Le président américain Joe Biden Mardi La Russie a menacé de restreindre les exportations et d’autres sanctions sévères si elle envahissait à nouveau l’Ukraine. La Russie nie tout plan de ce type mais a 100 000 soldats massés à la frontière ukrainienne. Malgré tous ses discours durs, l’UE aura du mal à verrouiller économiquement Moscou.

Prenez le commerce. L’Allemagne a exporté pour 25 milliards de dollars de marchandises vers la Russie en janvier-novembre de l’année dernière, juste derrière la Chine et confortablement plus de 15 milliards de dollars expédiés des États-Unis. D’autres ne sont pas en reste. L’Italie serait réticente à perdre 11 milliards de dollars d’exportations vers la Russie au cours de la même période, soit environ 1 % de son PIB. La France a expédié une quantité similaire.

Dans l’autre sens, la Russie est le principal fournisseur de pétrole, de gaz naturel et de charbon de l’Union européenne. Mais alors que l’Allemagne tire jusqu’à trois quarts de ses importations de gaz naturel hors UE de Russie, la proportion est inférieure à la moitié pour la France et inférieure à un quart pour l’Espagne, selon les données d’Eurostat. Des offres. L’Allemagne est donc plus incitée à éviter l’interdiction du gaz.

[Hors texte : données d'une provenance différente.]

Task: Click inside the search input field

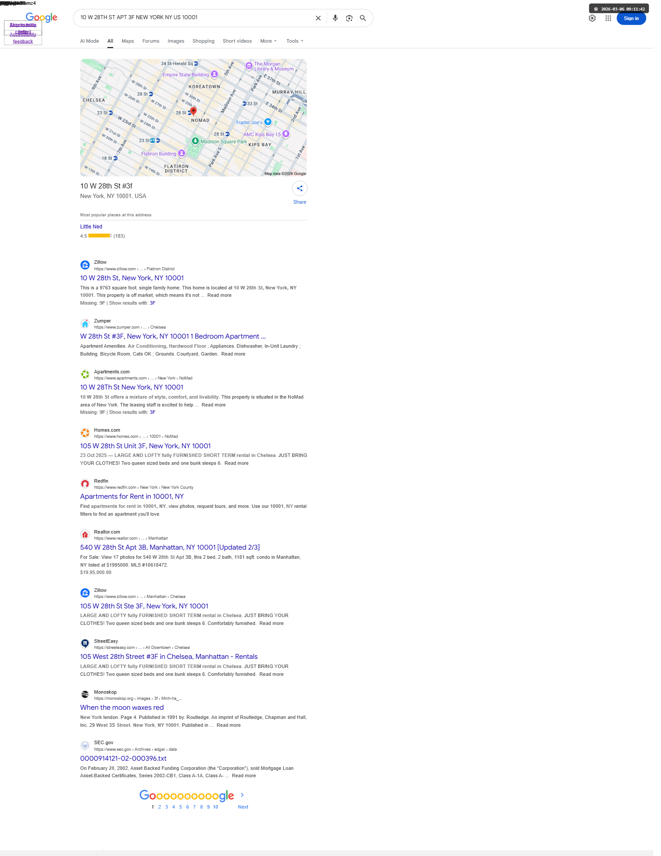Action: pyautogui.click(x=194, y=17)
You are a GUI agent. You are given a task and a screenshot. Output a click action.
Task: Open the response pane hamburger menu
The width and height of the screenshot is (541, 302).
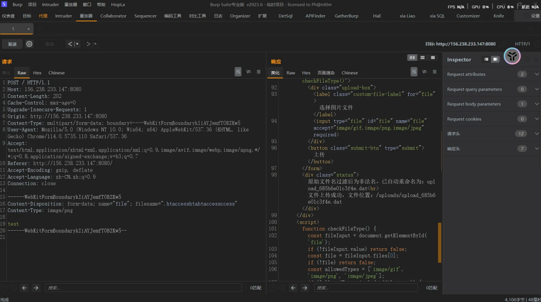tap(434, 72)
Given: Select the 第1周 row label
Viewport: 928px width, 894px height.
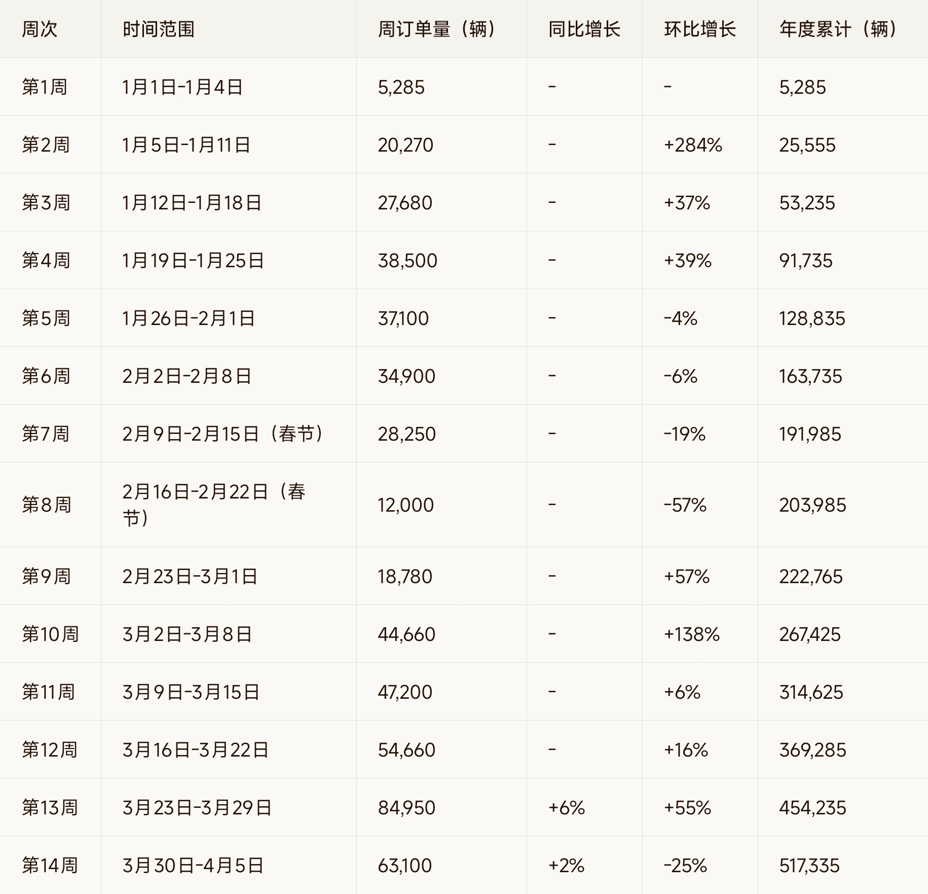Looking at the screenshot, I should click(x=45, y=87).
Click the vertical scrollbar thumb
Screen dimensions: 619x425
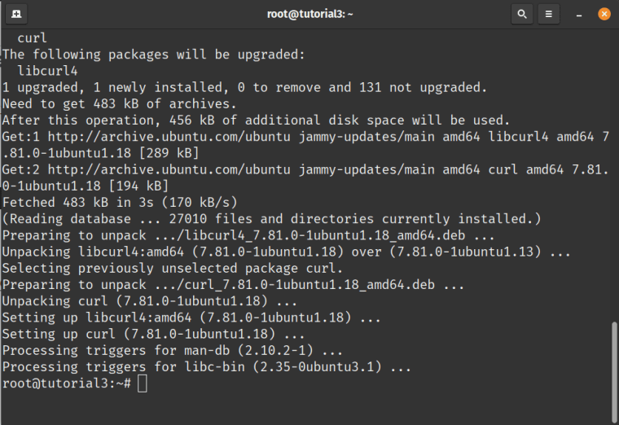click(614, 373)
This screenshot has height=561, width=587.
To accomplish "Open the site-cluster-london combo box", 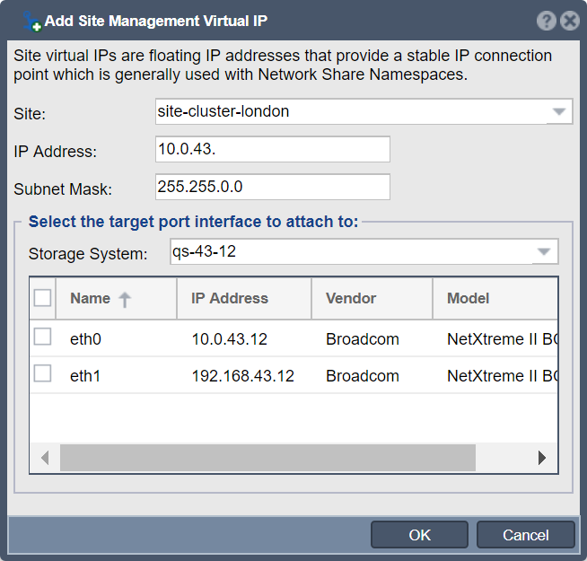I will click(x=364, y=111).
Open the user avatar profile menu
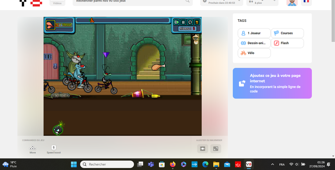The height and width of the screenshot is (170, 335). click(292, 2)
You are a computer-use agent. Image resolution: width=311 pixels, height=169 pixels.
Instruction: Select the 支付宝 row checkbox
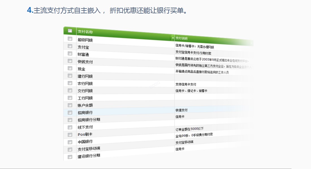70,46
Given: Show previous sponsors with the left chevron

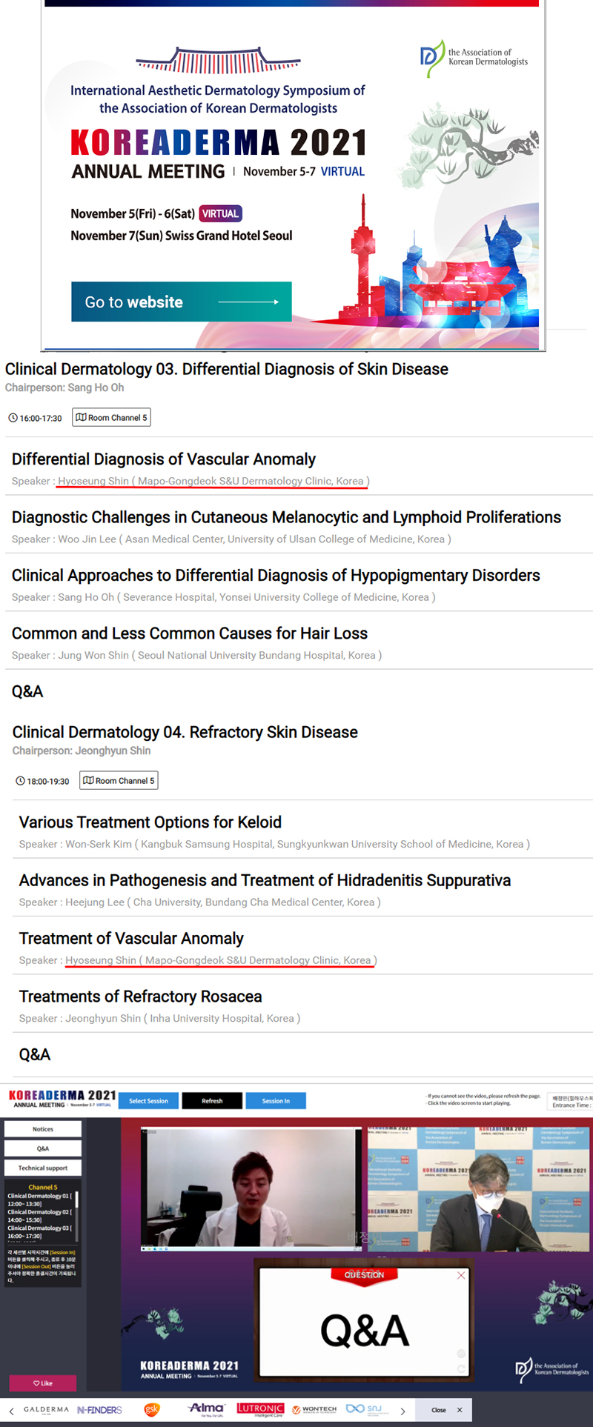Looking at the screenshot, I should [x=11, y=1411].
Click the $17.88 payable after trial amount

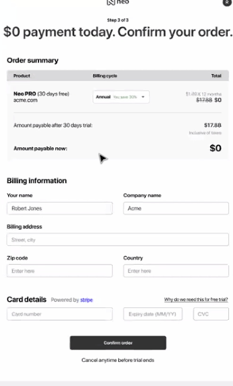(213, 125)
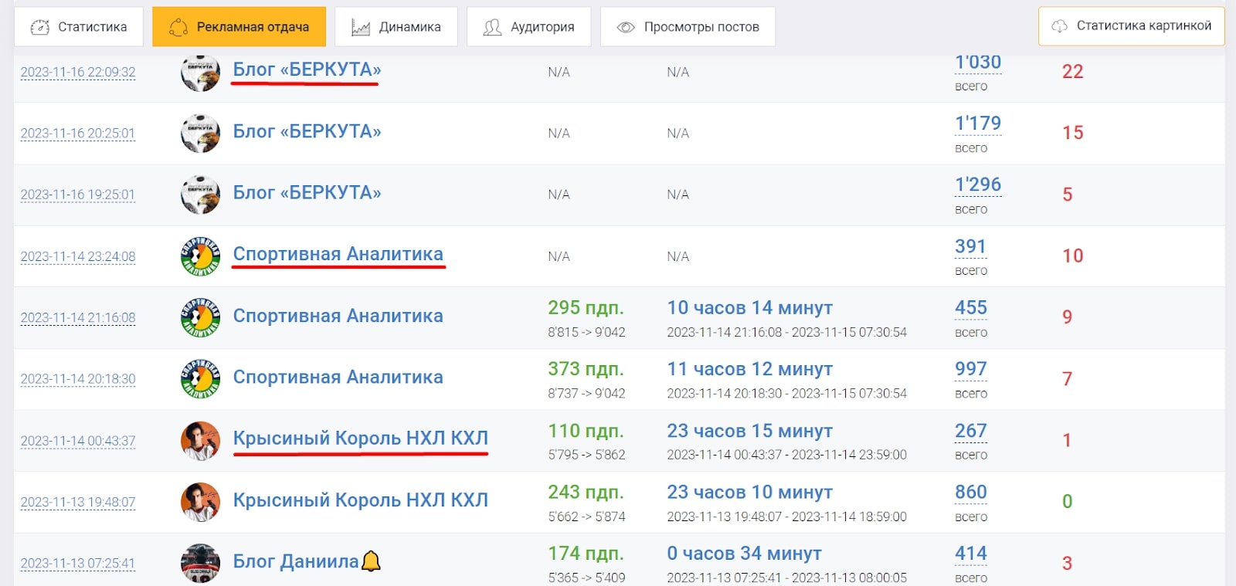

Des entreprises comme l’italien Pirelli (PIRCMI), dont le patron devait recevoir l’appel de Poutine, investissent également directement, avec des usines dans le pays de 145 millions d’habitants. UniCredit et la Société Générale française (SOGN.PA) possèdent toutes deux deux banques russes, bien que la première ait refroidi son projet d’acheter une autre banque Lire la suite. La Commission européenne a déclaré que l’Union européenne avait investi 311 milliards d’euros en Russie en 2019. Les flux ont fortement ralenti en 2020, mais l’Allemagne est restée le plus grand investisseur extérieur de Russie, avec 26 projets, selon un consultant d’EY.

Les politiciens européens à la retraite resserrent les liens. L’ancien chancelier allemand Gerhard Schroeder est président du conseil d’administration de la compagnie pétrolière publique Rosneft (ROSN.MM) et du comité des actionnaires de la société Nord Stream de Gazprom. L’ancienne ministre autrichienne des Affaires étrangères, Karin Kneissl, est membre du conseil d’administration de Rosneft. Un ancien Premier ministre français a des liens avec le géant pétrochimique Sibur. De tels chiffres pourraient faire pression contre les sanctions les plus sévères contre la Russie et son économie déjà stagnante. Tout cela sert Poutine.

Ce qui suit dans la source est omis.